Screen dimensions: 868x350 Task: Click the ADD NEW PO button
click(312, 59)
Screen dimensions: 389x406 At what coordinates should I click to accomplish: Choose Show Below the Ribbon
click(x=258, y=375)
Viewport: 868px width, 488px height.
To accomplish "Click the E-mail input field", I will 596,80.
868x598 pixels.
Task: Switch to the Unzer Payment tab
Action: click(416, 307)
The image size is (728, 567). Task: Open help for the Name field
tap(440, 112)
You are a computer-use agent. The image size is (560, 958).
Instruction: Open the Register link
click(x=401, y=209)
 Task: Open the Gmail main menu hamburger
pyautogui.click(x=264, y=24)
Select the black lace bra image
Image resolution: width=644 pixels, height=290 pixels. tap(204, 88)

== == ==

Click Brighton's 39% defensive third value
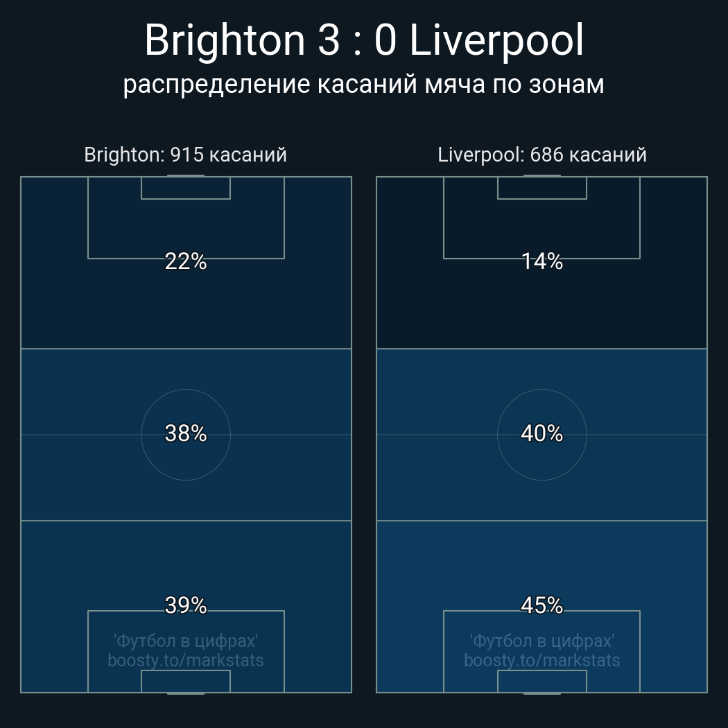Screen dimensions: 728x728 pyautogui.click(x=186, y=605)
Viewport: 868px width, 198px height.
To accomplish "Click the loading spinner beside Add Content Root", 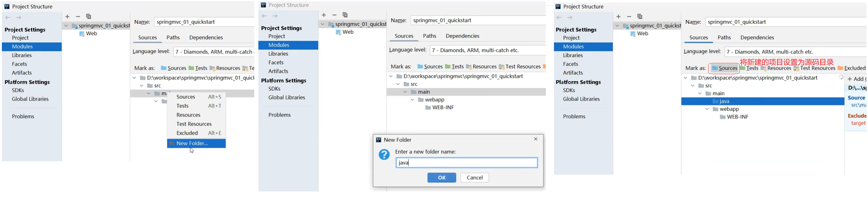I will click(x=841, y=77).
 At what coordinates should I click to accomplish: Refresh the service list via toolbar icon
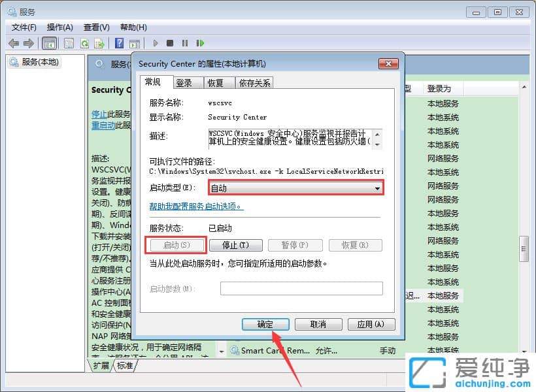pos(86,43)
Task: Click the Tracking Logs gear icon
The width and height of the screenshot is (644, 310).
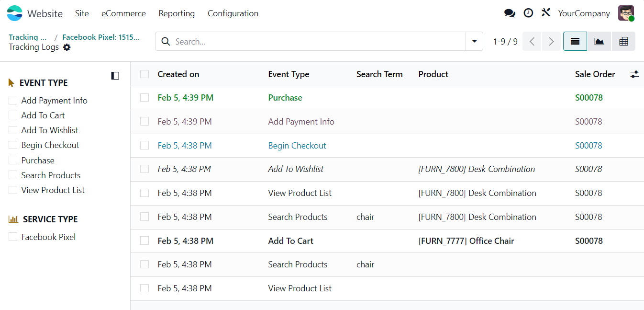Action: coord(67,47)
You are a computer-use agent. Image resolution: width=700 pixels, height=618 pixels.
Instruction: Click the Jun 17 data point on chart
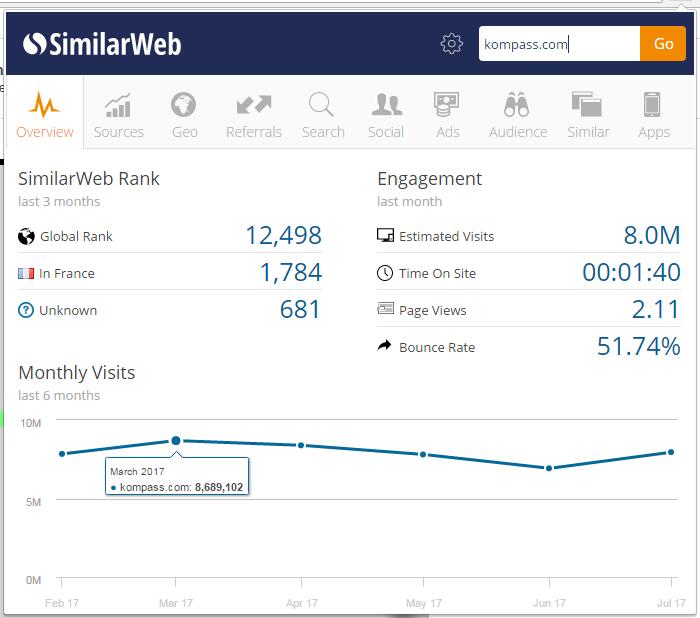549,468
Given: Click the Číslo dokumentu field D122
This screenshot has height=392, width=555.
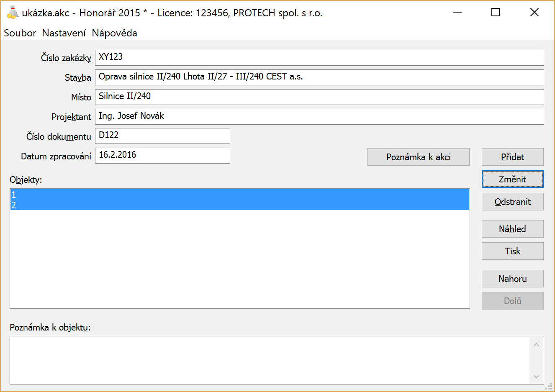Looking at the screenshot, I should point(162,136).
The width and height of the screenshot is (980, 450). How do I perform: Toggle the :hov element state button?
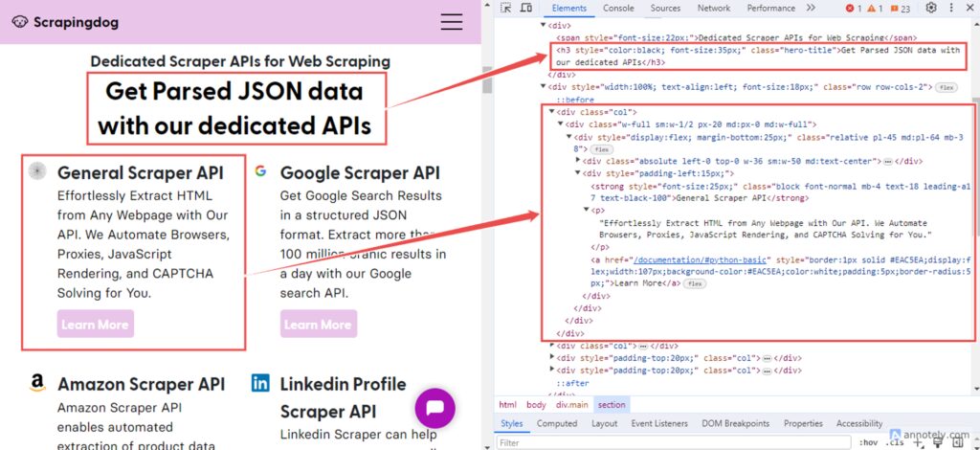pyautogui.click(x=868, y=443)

== == ==

• _Exercise description_
Only lines holding the word "agent" belong in the answer; copy each one from the material.

• _Task response_
You are a computer-use agent. The image size is (560, 958).
You are a computer-use agent. Image resolution: width=700 pixels, height=618 pixels.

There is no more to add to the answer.